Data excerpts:

____

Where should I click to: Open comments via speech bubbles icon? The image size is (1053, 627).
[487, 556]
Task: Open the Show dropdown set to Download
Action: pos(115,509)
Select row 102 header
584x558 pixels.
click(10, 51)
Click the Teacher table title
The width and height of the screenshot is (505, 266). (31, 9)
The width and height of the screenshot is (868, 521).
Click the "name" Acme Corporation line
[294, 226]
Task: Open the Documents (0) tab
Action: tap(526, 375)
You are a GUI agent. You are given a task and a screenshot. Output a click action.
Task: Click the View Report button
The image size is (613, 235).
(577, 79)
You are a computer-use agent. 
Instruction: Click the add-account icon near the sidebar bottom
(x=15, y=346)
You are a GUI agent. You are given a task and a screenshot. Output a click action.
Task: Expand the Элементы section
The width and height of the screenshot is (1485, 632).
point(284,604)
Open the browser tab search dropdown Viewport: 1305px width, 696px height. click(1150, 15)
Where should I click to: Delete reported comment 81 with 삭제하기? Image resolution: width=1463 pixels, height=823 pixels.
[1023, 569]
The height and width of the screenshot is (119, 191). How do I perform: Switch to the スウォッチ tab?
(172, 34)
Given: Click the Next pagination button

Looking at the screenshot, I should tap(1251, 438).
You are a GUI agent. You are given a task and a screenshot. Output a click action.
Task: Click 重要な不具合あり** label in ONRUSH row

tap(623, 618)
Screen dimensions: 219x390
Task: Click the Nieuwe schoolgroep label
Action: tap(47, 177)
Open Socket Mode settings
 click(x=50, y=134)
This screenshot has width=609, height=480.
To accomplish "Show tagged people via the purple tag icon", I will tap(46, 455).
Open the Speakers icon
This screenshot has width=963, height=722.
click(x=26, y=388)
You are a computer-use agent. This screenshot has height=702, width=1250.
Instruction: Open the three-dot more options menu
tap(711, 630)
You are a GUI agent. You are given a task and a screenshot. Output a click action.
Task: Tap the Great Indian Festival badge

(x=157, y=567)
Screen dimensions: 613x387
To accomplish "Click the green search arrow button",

____

* _INSTRUCTIONS TO FOLLOW_
Check each line of the entries above for the string "search", and return those that contain it.

* _PROBLEM SOLUTION_
Open the browser tab search dropdown Viewport: 1305px width, 696px height. click(1150, 15)
To accomplish "Click the green search arrow button",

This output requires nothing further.